(Collected data)
-------

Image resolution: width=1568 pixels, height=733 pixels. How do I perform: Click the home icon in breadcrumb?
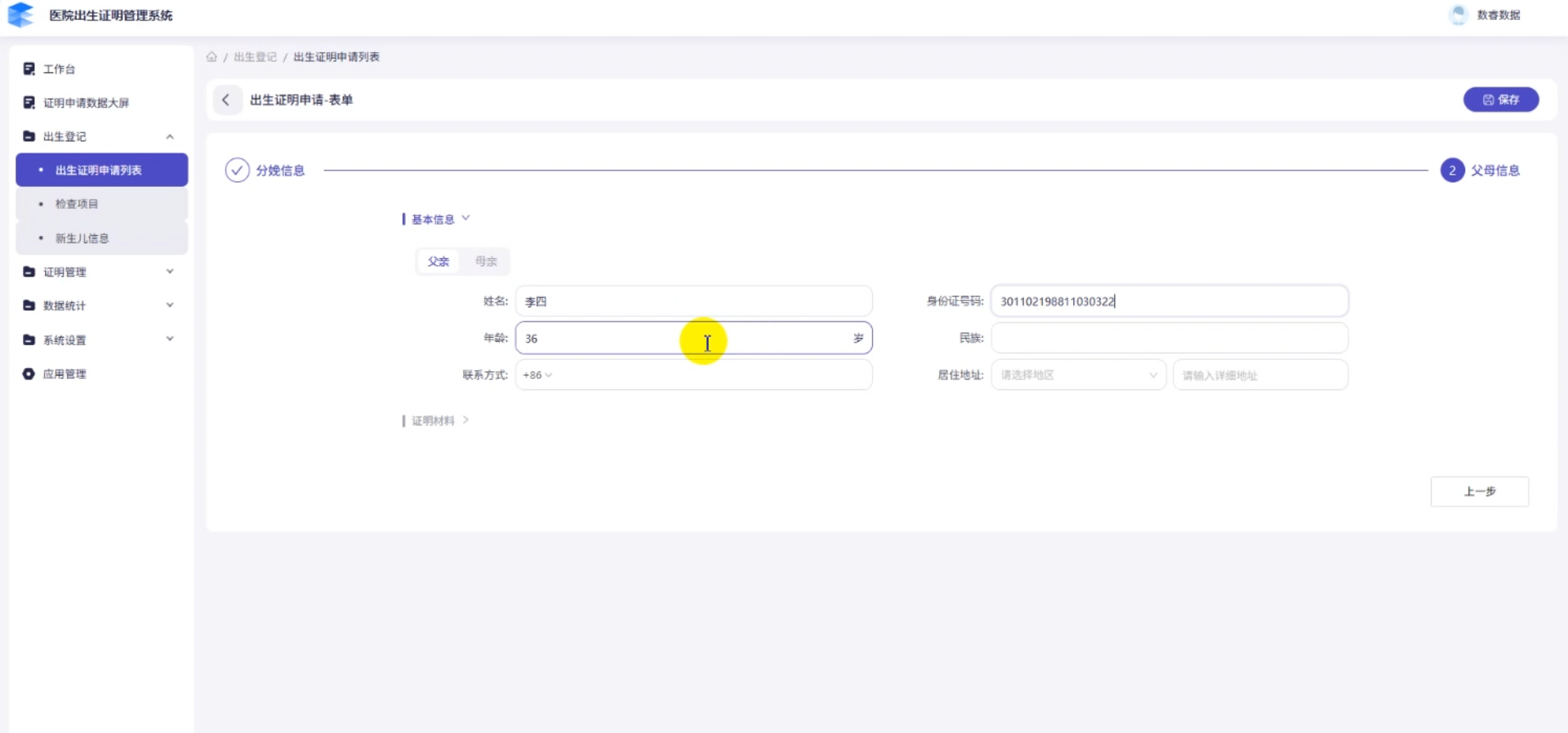click(212, 57)
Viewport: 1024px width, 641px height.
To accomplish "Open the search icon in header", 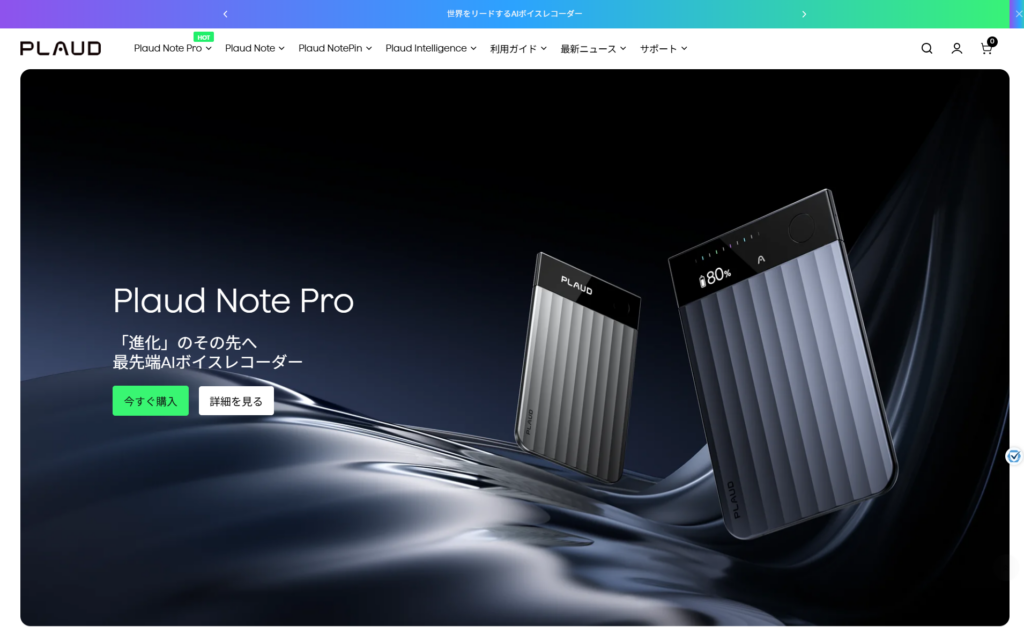I will [x=927, y=48].
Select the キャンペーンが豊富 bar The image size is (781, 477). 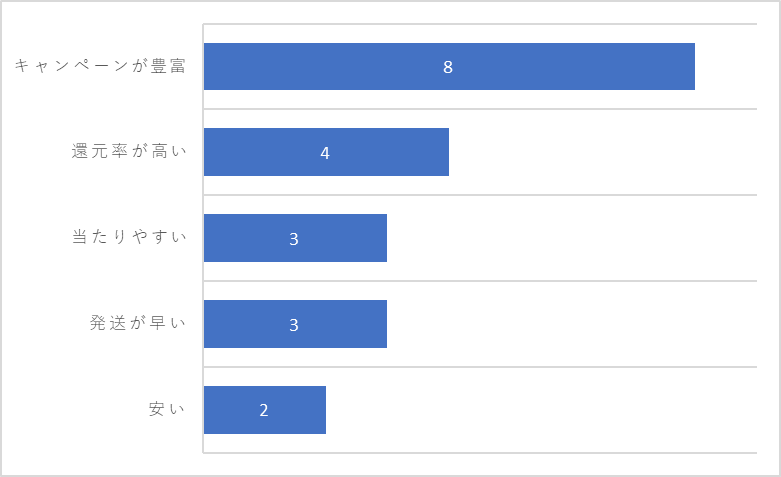pos(449,67)
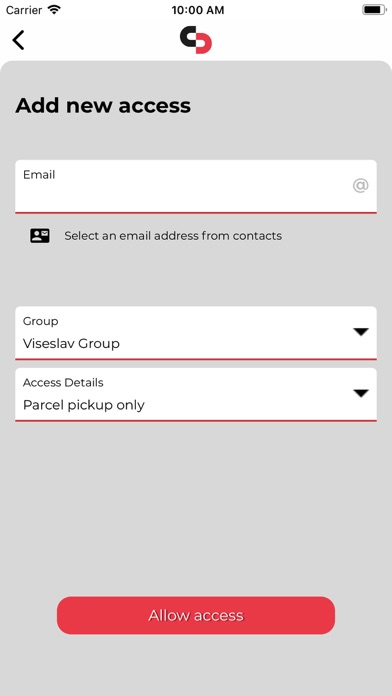This screenshot has width=392, height=696.
Task: Tap the Carrier text in status bar
Action: [x=24, y=10]
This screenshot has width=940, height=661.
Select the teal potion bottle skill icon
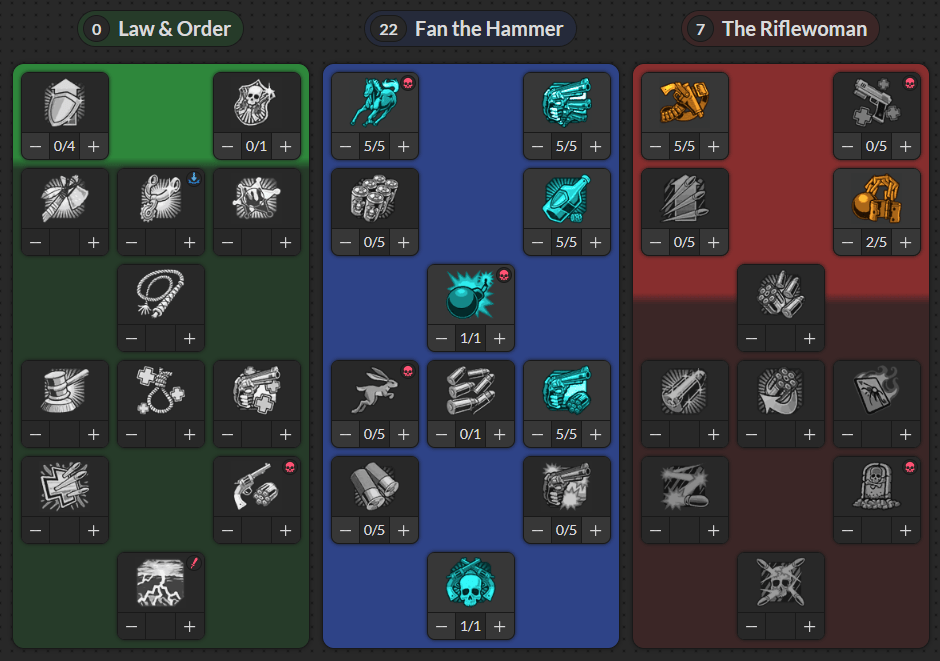pos(567,199)
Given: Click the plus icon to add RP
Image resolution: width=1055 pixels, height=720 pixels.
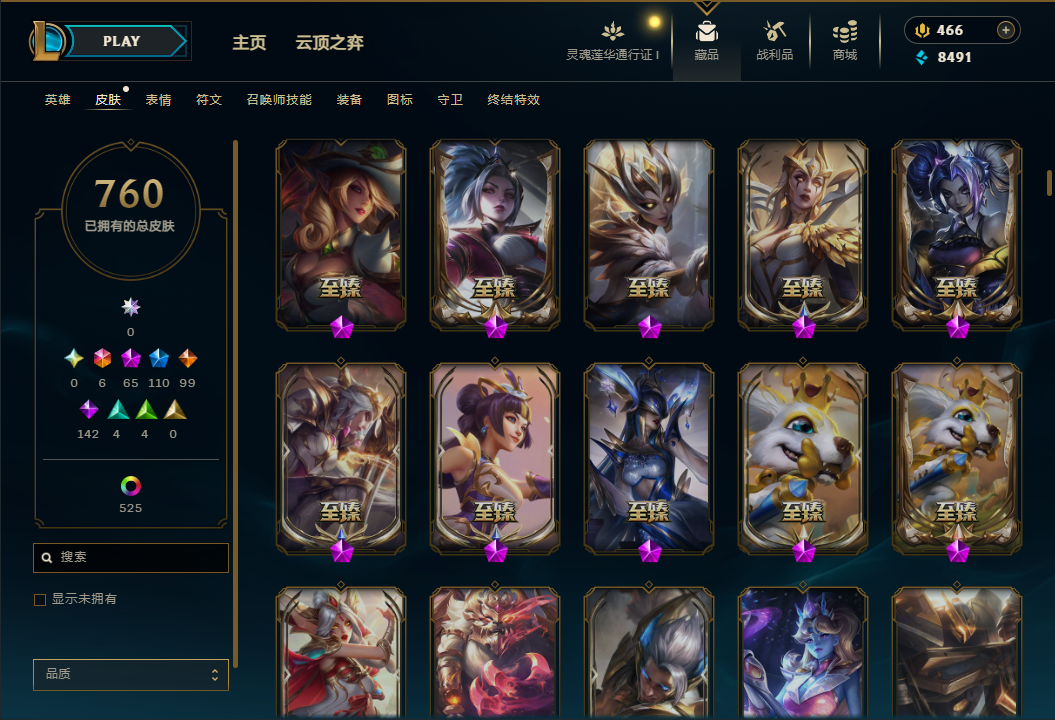Looking at the screenshot, I should tap(1005, 30).
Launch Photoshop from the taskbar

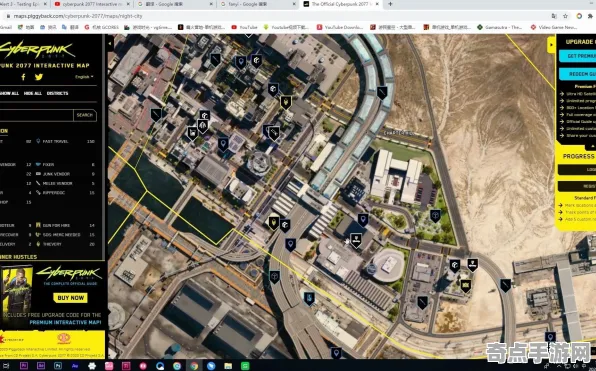point(58,366)
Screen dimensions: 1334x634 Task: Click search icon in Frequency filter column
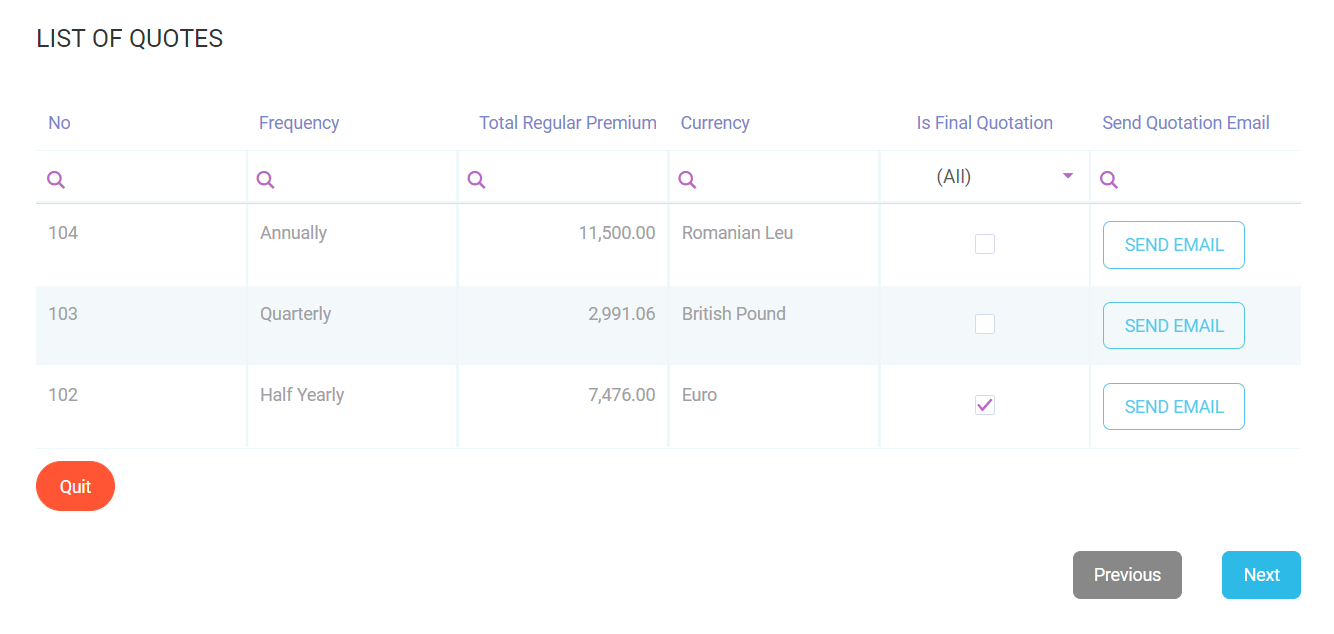265,179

-------

Copy exactly the lines from the line that has "Image resolution: width=1055" through the last line of the entries above, inclusive, and no others. Pictures do not go in the copy.

Image resolution: width=1055 pixels, height=720 pixels.
Looking at the screenshot, I should tap(1005, 30).
Launch Photoshop from the taskbar

point(58,366)
Screen dimensions: 1334x634 Task: Click search icon in Frequency filter column
265,179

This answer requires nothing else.